Instructions for the task: Change "screenshot" to "screen capture" in the lines from the line with "coordinates (360, 138)." to the line with "pyautogui.click(x=919, y=436)", leaving all else as it stands, and give only those lines.

Segment Start: Dataset excerpts

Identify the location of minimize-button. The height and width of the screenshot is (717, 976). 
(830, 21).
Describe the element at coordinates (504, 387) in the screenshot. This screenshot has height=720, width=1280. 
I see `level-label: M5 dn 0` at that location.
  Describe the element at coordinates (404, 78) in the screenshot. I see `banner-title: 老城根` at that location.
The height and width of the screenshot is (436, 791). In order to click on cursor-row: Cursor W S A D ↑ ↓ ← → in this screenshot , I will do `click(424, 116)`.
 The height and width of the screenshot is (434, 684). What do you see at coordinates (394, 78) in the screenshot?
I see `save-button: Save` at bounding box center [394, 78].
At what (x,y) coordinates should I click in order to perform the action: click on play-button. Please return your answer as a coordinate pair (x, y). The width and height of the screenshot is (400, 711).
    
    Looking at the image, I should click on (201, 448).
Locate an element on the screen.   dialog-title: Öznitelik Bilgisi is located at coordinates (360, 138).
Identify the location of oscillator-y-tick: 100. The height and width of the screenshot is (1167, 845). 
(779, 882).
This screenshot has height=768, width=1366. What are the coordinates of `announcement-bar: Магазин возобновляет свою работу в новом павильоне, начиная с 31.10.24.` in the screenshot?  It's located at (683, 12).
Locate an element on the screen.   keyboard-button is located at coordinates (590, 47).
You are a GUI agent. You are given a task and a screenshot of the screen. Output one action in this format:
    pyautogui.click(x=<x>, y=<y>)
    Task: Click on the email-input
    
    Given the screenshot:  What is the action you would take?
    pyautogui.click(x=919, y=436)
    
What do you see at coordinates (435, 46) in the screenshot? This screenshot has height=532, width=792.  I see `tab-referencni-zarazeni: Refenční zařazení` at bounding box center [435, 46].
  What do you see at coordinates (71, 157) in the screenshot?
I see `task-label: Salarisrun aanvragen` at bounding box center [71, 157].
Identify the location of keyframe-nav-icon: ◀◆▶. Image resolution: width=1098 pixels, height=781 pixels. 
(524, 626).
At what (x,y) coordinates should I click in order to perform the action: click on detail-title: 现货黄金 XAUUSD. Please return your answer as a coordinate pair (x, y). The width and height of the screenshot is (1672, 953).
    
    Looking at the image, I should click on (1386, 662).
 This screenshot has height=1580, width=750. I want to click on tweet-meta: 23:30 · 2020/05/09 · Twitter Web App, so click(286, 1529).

Segment End: Dataset excerpts

Result for this task:
Locate an element on the screen.   dialog-title: Öznitelik Bilgisi is located at coordinates (360, 138).
Identify the location of oscillator-y-tick: 100. The height and width of the screen capture is (1167, 845). 
(779, 882).
This screen capture has height=768, width=1366. What are the coordinates of `announcement-bar: Магазин возобновляет свою работу в новом павильоне, начиная с 31.10.24.` in the screen capture?  It's located at (683, 12).
Locate an element on the screen.   keyboard-button is located at coordinates (590, 47).
You are a GUI agent. You are given a task and a screen capture of the screen. Output one action in this format:
    pyautogui.click(x=<x>, y=<y>)
    Task: Click on the email-input
    
    Given the screen capture:  What is the action you would take?
    pyautogui.click(x=919, y=436)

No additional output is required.